La Cina, il più grande riciclatore di plastica al mondo, ha chiuso i battenti all’importazione di plastica dal resto del mondo per concentrarsi sul quella prodotta internamente. Dopo l’annuncio dato nel luglio 2017, dal primo di gennaio il presidente Xi Jinping è passato ai fatti, bloccando l’importazione di 24 materiali, tra cui plastica, carta, tessuti e alcuni metalli, portando il riciclaggio domestico a 350 milioni di tonnellate all’anno entro il 2020.

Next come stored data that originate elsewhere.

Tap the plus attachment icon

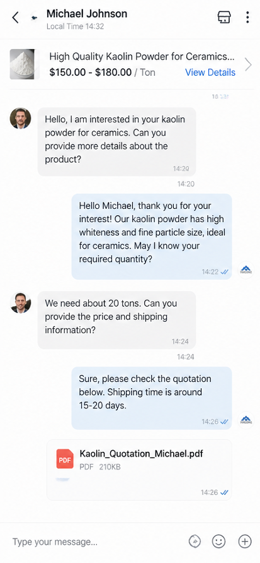click(x=245, y=542)
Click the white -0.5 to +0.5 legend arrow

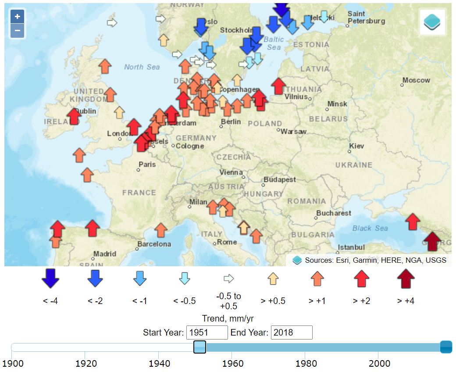tap(229, 279)
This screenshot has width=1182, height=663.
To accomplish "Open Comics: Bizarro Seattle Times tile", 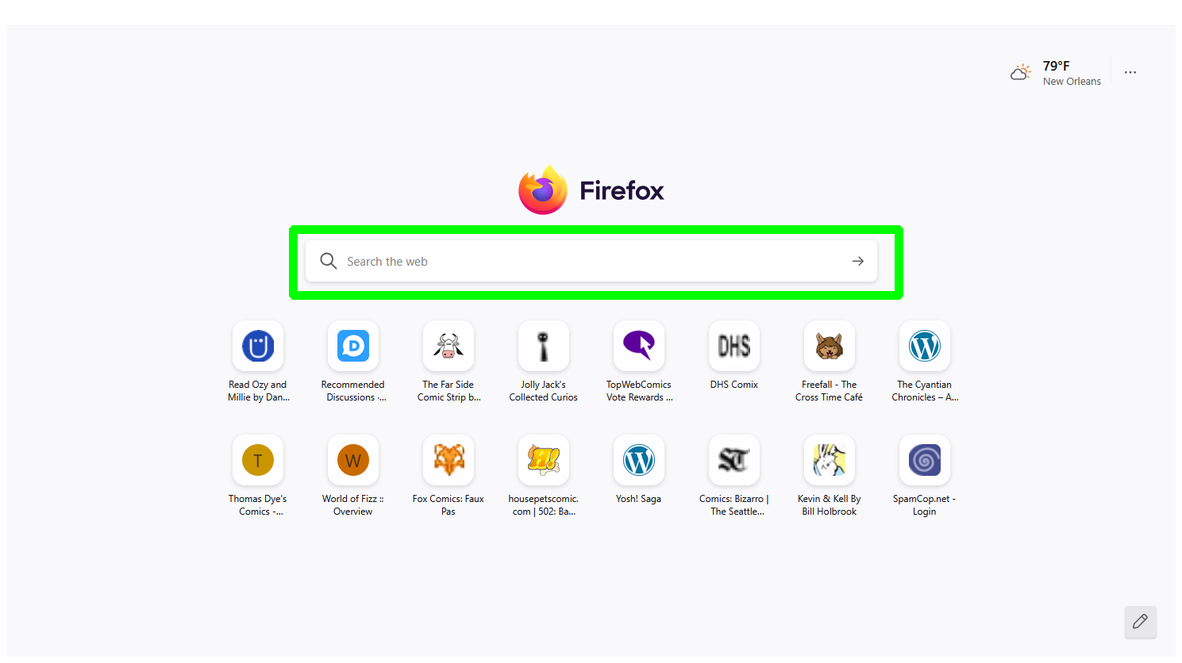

Tra i paesi che nel mondo hanno vietato l’uso di sacchetti di plastica ci sono molti paesi africani: Sudafrica, Eritrea, Ruanda e più recentemente il Kenya. Persino l’India, dove il problema della plastica alimenta roghi illegali, ha bandito da circa un anno la produzione di plastica monouso, a partire dalla capitale Nuova Delhi.